* _Reading text_:
● ● ● ●

He flew to London in 2002 as a tourist and then obtained a student visa to remain until June 30 2003.

Living with his cousins, Vivien and Patricia, in the red-brick block of flats, De Menezes took a four-month course in English in nearby Norbury, achieving near-fluency. He soon found work as an electrician and as a kitchen porter. He regularly sent money to his parents and phoned them three times a week.

When De Menezes returned to Gonzaga in 2004 he told friends and family that he planned to stay in London for a further three years so he could earn enough money to fulfil his dream of buying a cattle ranch. After that he would return to Brazil permanently.

Back in London, his student visa had expired. He turned to the black market and obtained a forged stamp in his passport purporting to give him indefinite leave to stay in the UK. The Home Office later said the stamp in his passport was not in use at the date marked on it.

● ● ● ●

* _Required tasks_:
**a.** According to the passage about De Menezes in London, how often did he phone his parents?
**b.** Continue the passage about De Menezes in London from its last sentence.

● ● ● ●

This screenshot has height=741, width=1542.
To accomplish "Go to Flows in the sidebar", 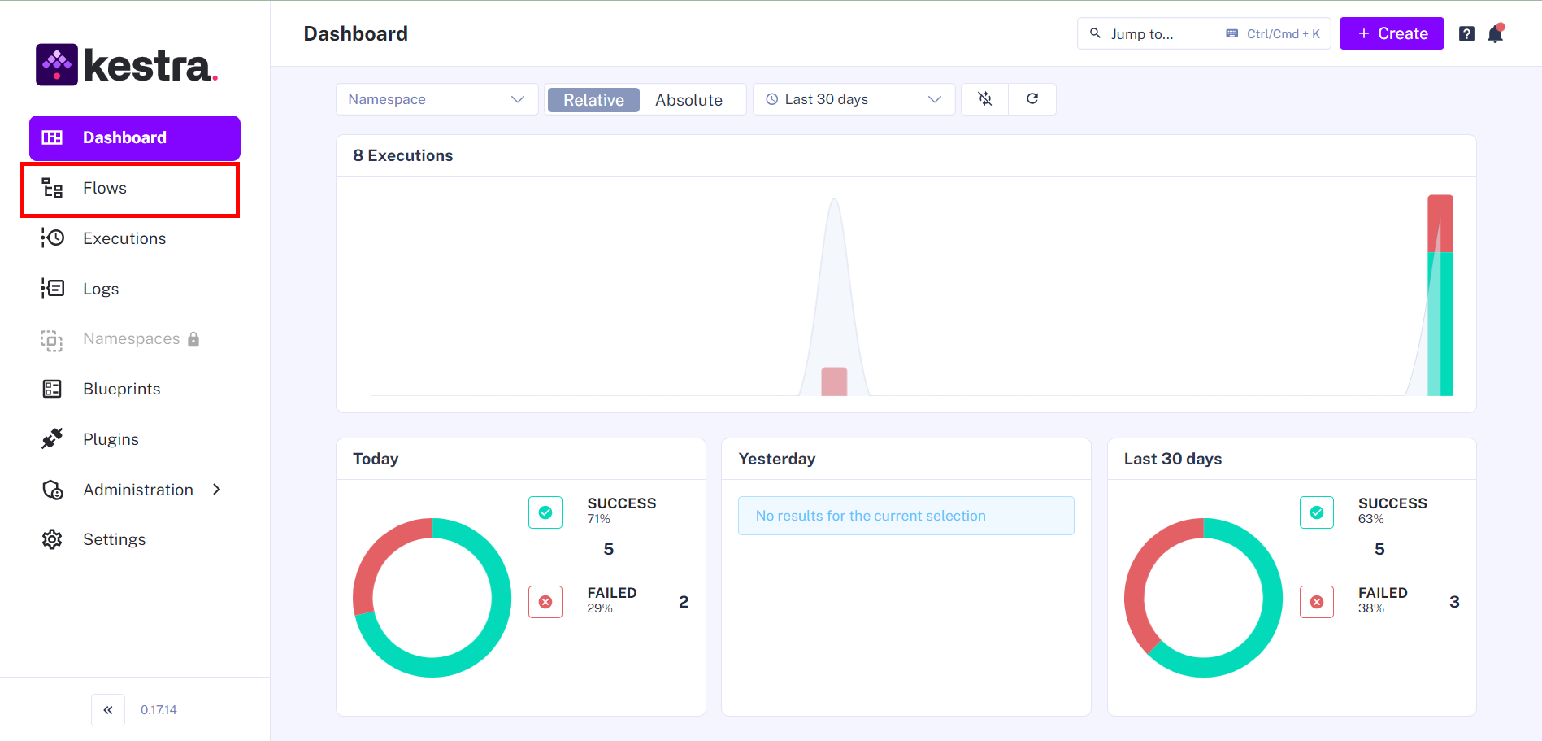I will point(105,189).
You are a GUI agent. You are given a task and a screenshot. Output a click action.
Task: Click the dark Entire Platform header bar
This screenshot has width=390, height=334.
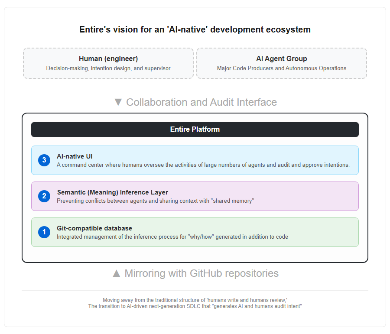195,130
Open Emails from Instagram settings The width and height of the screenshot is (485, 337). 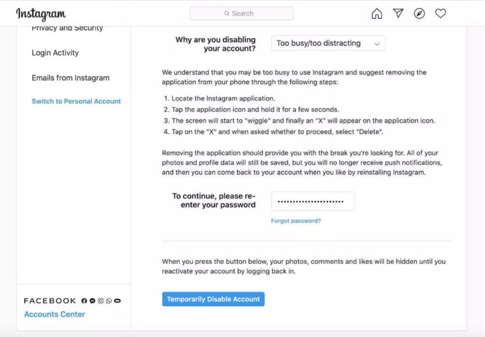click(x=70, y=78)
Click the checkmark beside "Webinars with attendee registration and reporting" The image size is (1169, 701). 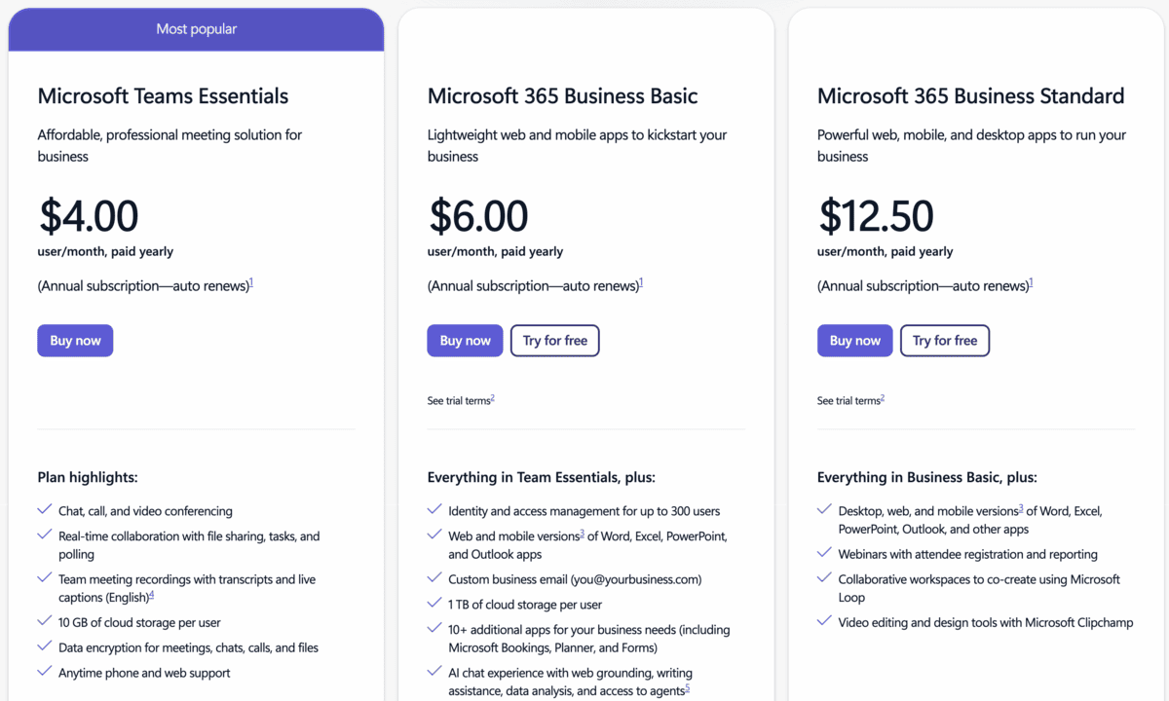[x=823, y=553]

● ● ● ●

* _Results in order_:
**a.** Three times a week.

**b.**
De Menezes had been stopped twice by British police during his time in London, relatives have said. On one occasion they searched his bag, but let him go when it was found to contain nothing but tools.

Back in Brazil, his mother, Maria Ambrosia de Menezes, warned him to look out for himself.

"I told him to take care (in England) ... but he laughed," she told the Guardian after the shooting. "'It's a clean place, mum. The people are educated. There's no violence in England. No one goes around carrying guns. Not even the police.'"
(snip/)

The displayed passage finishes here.